In all, less than 1% of the coverage of the economic crisis was related in some significant way to African Americans. This came despite the media devoting more attention to the economy than any other story during the time period studied. From February 2009 to February 2010, the economic crisis accounted for 21.1% of all news coverage.
What coverage there was tended to be bleak. Fully 51.4% of the economic coverage that mentioned African Americans was about unemployment and often contrasted unemployment of African Americans and whites.
The New York Times on December 1, 2009, for example, ran an article about the growth of the race gap in hiring and employment during the recession, even among those with college degrees. The article focused on several African Americans looking for jobs, including a 37-year old, Barry Jabbar Sykes, who has a degree from the historically black Morehouse College. Sykes uses the first name “Barry” on job applications even though he has gone by Jabbar his whole life because he thinks it will give him a leg up in hiring. “Barry sounds like I could be from Ireland,” Sykes said.

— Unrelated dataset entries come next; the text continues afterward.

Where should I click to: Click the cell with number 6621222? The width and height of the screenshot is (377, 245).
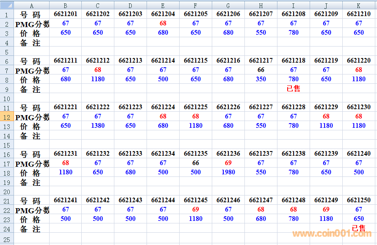98,107
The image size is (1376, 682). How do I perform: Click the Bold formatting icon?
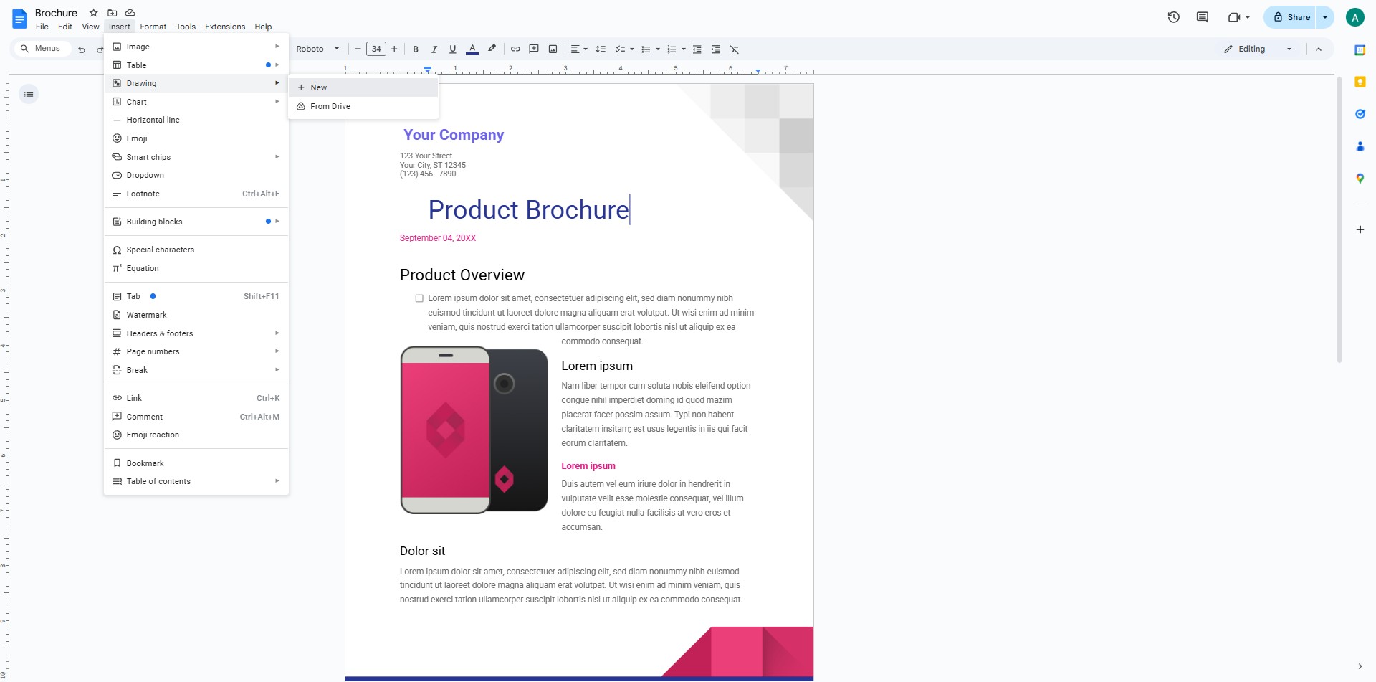[x=416, y=49]
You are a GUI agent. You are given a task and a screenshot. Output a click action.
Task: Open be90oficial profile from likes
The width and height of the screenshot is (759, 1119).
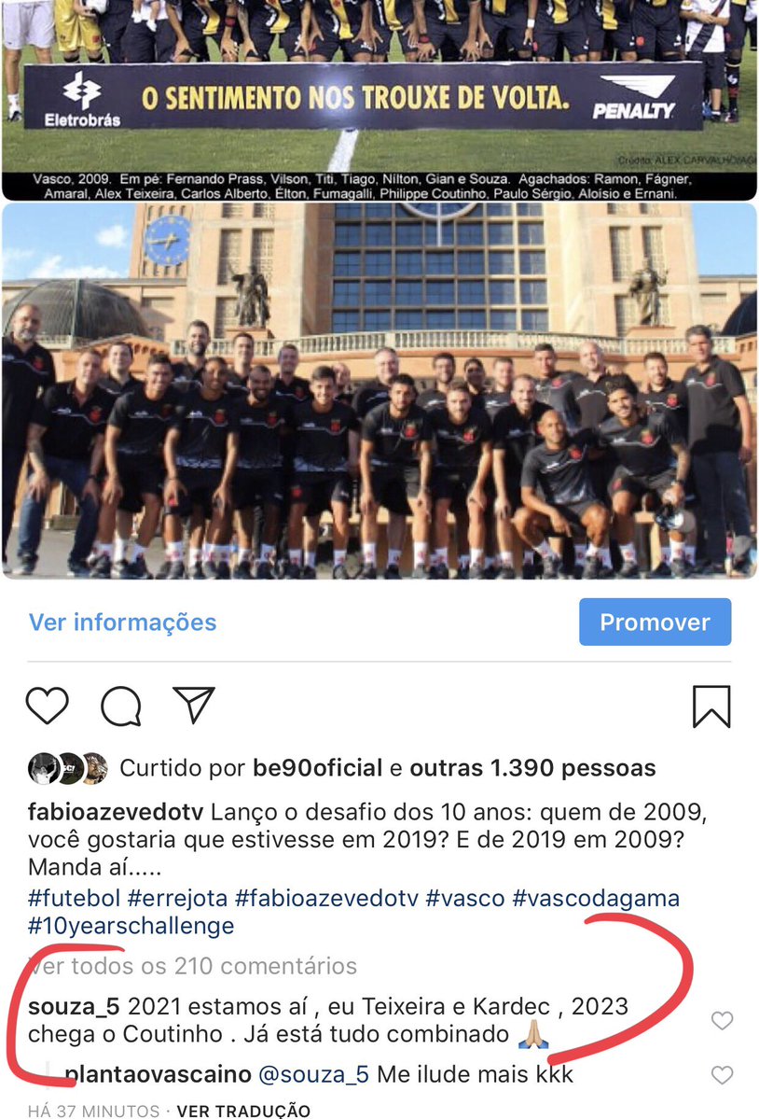click(x=317, y=768)
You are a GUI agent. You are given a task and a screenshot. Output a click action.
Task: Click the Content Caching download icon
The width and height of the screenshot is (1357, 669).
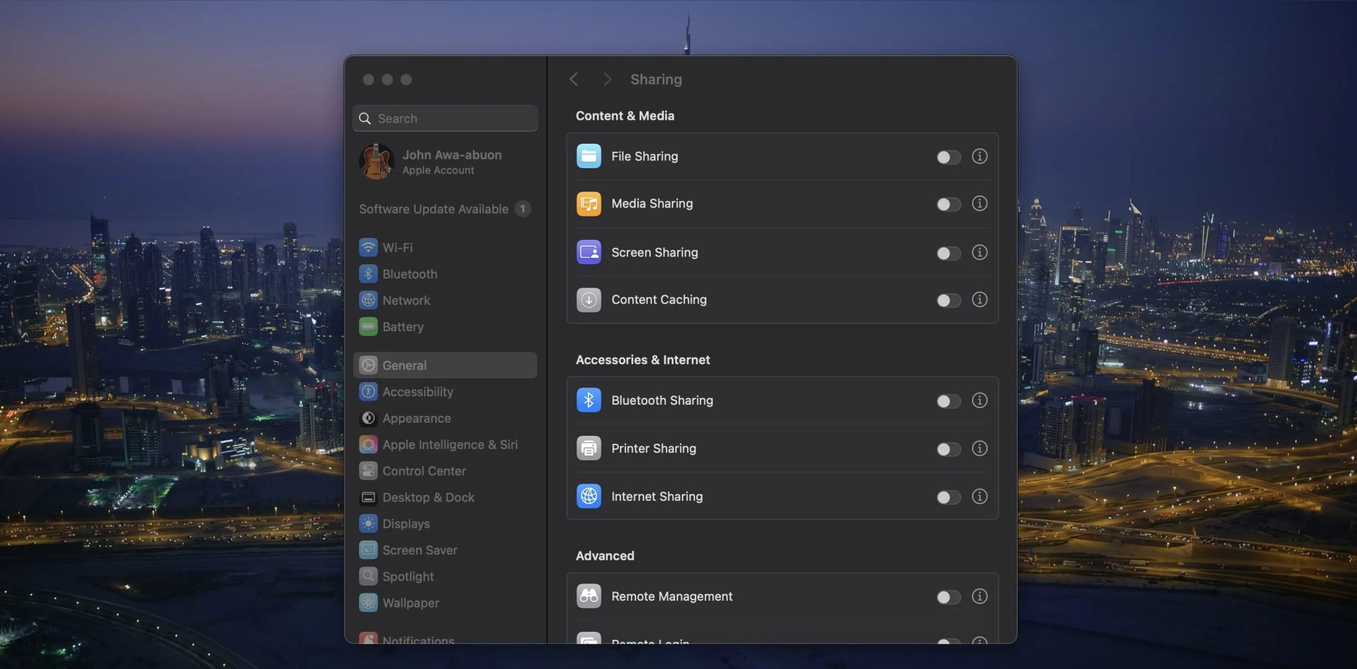click(x=588, y=299)
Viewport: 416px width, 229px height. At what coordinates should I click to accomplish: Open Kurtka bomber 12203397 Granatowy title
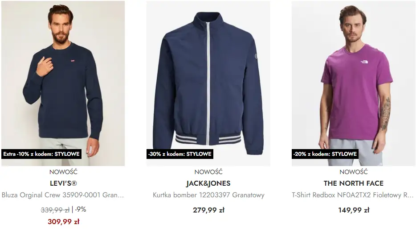(x=208, y=195)
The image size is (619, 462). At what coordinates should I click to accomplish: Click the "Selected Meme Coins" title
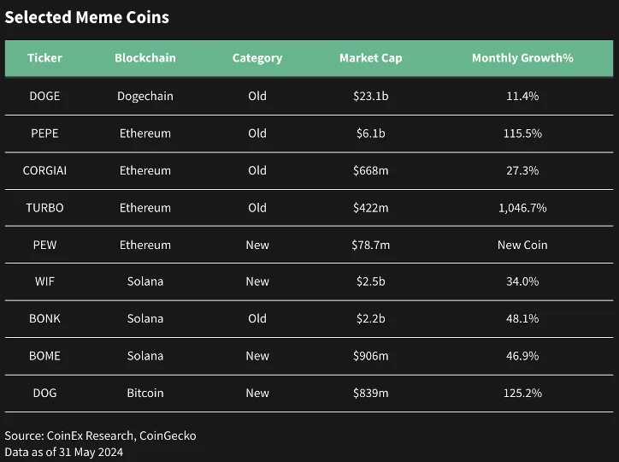(x=87, y=17)
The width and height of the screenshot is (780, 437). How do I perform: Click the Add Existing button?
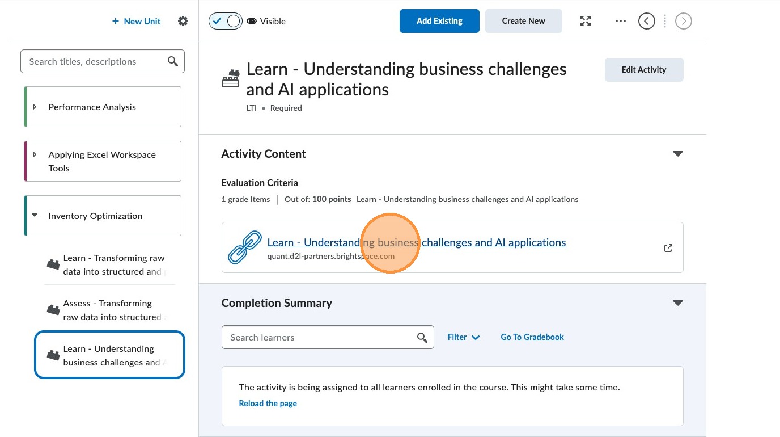439,21
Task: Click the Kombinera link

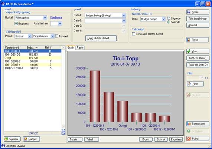Action: pos(56,17)
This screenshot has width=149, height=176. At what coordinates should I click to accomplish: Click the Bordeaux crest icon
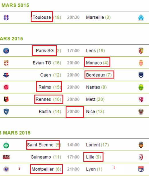141,75
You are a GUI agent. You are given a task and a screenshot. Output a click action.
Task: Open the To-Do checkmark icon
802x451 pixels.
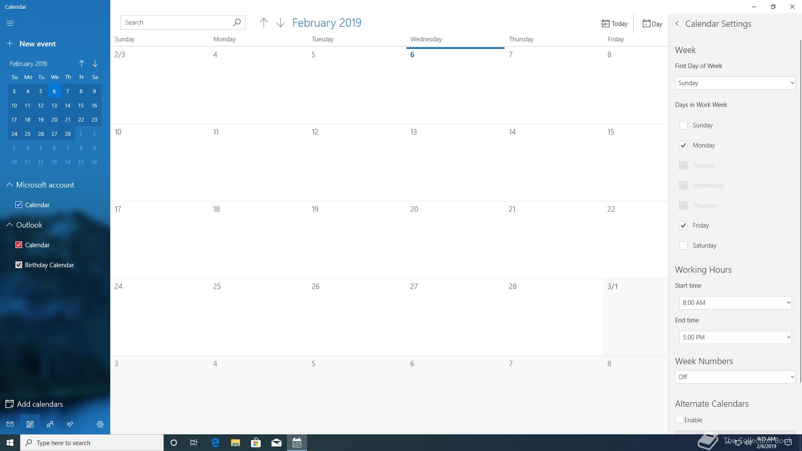[x=70, y=424]
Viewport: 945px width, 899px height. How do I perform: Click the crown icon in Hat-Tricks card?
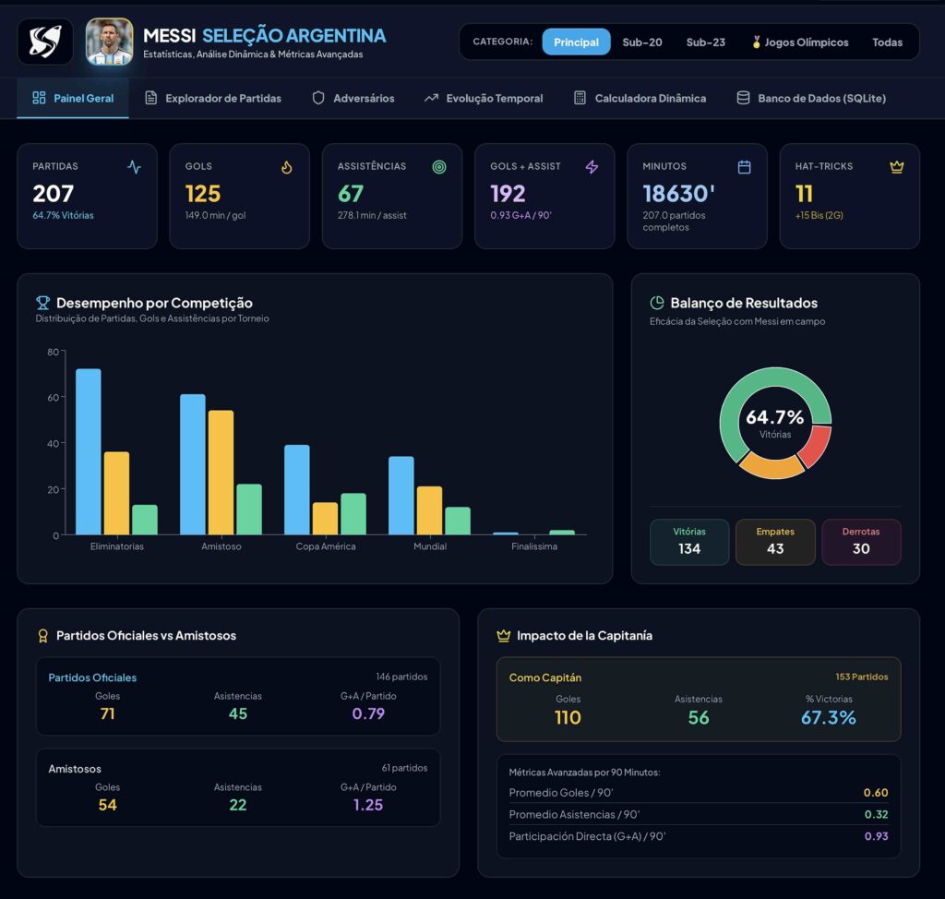click(897, 167)
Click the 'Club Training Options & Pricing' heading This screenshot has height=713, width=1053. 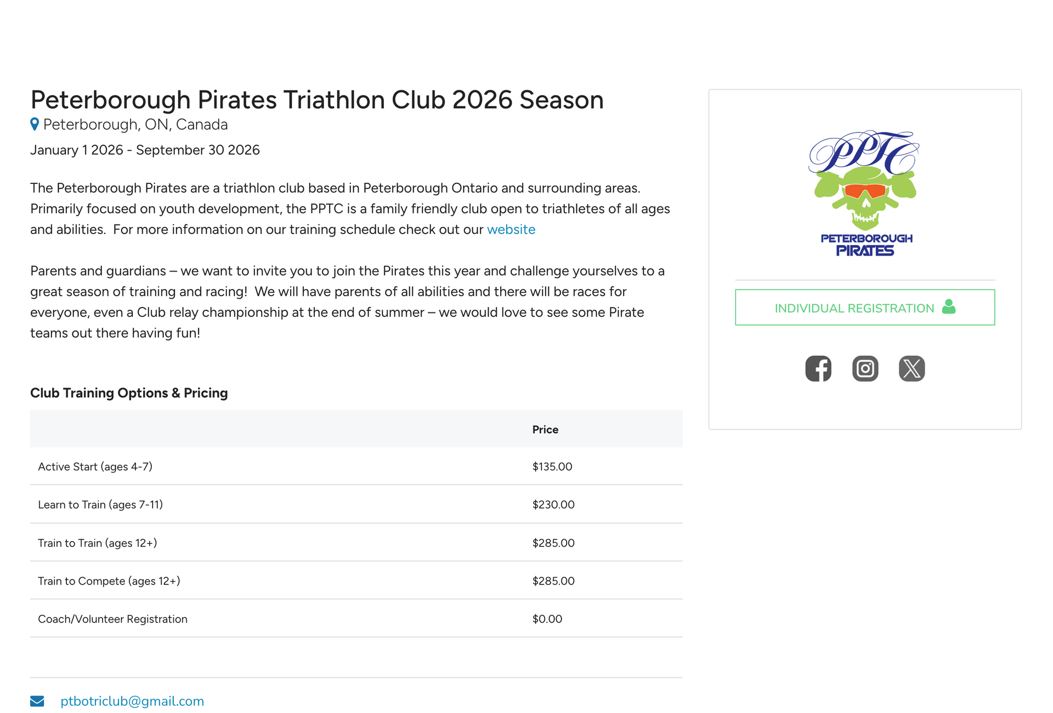pos(129,393)
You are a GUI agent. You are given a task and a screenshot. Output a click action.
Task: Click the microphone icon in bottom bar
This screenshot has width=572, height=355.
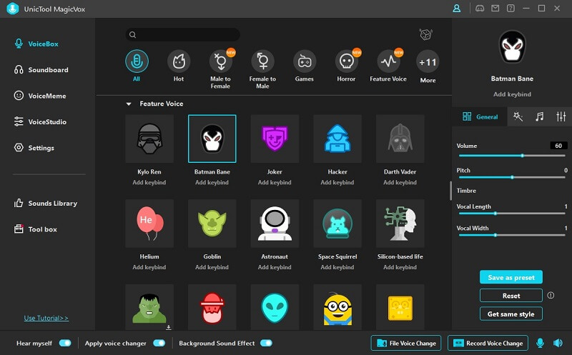coord(541,343)
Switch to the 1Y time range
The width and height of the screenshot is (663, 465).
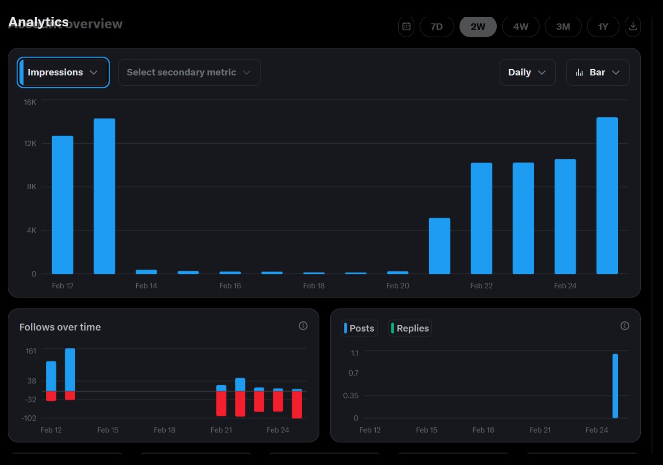(x=603, y=27)
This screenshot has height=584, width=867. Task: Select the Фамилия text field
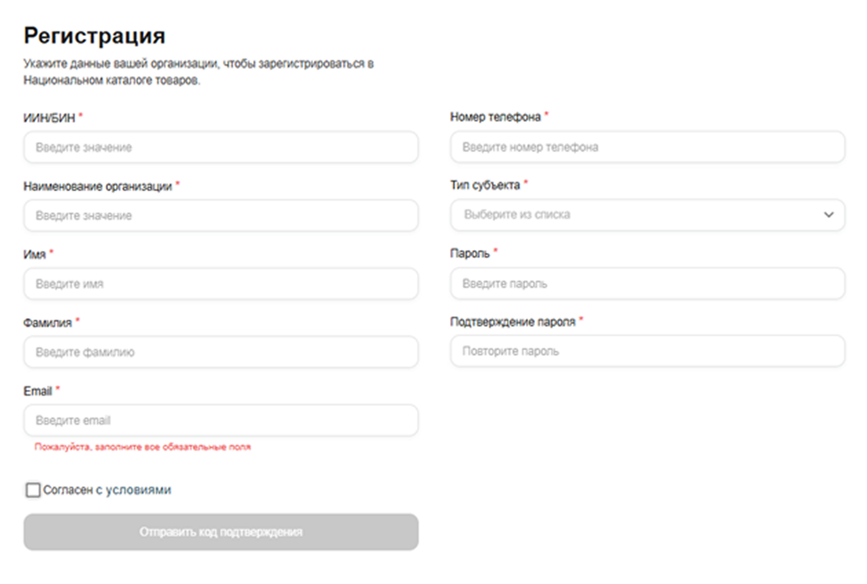point(221,352)
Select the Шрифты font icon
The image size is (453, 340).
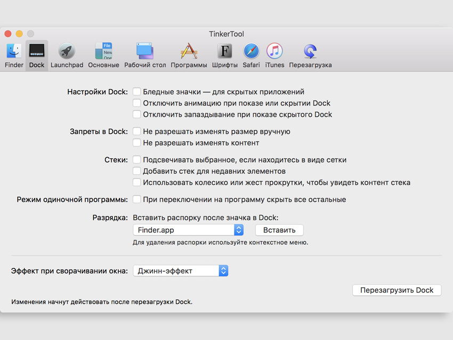point(224,52)
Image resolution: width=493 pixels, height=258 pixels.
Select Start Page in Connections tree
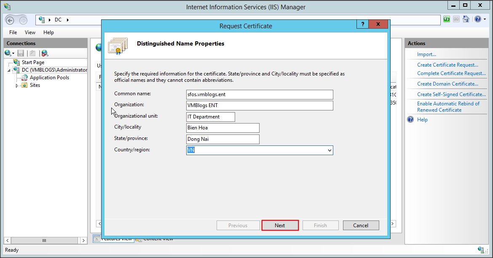33,62
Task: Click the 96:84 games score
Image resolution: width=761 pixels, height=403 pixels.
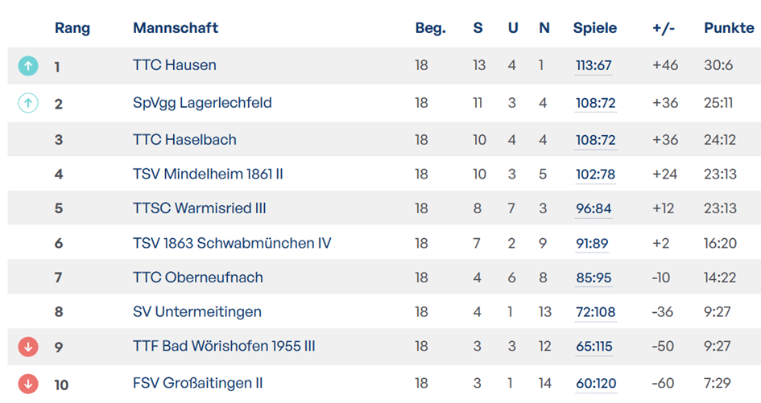Action: point(593,209)
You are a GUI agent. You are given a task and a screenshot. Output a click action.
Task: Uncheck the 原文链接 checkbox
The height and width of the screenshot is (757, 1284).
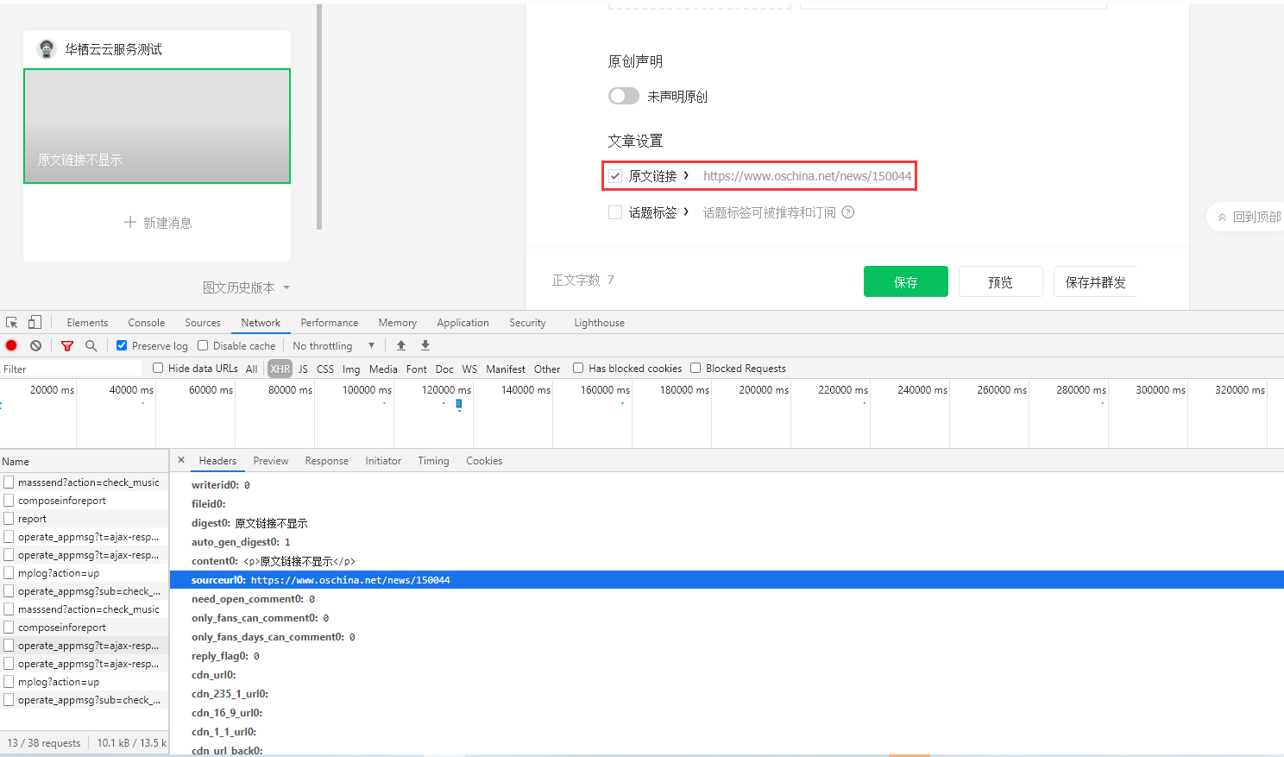pos(615,176)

Other stories were about African Americans who had sub-prime mortgages or who confronted discrimination in the mortgage process and the NAACP suing Wells Fargo and HSBC for institutionalism racism.
The small portion of health care stories that included a racial component most often drew attention to disparities in coverage between the races and between the wealthy and the poor. Only 0.6% of overall healthcare coverage had an African American angle, and 4.1% of the African American newshole was devoted to healthcare.
A July 20, 2009 Anderson Cooper 360 package investigated racism in the health care industry, bringing to light “two systems” in New York City: those privately insured compared with those on Medicaid. There was a focus on how blacks faced this unfairness disproportionately to whites. In addition, a June 9, 2009 ABC News headline radio story covered black, Latino and Asian lawmakers seeking to call attention to disparities in medical treatment in poor areas.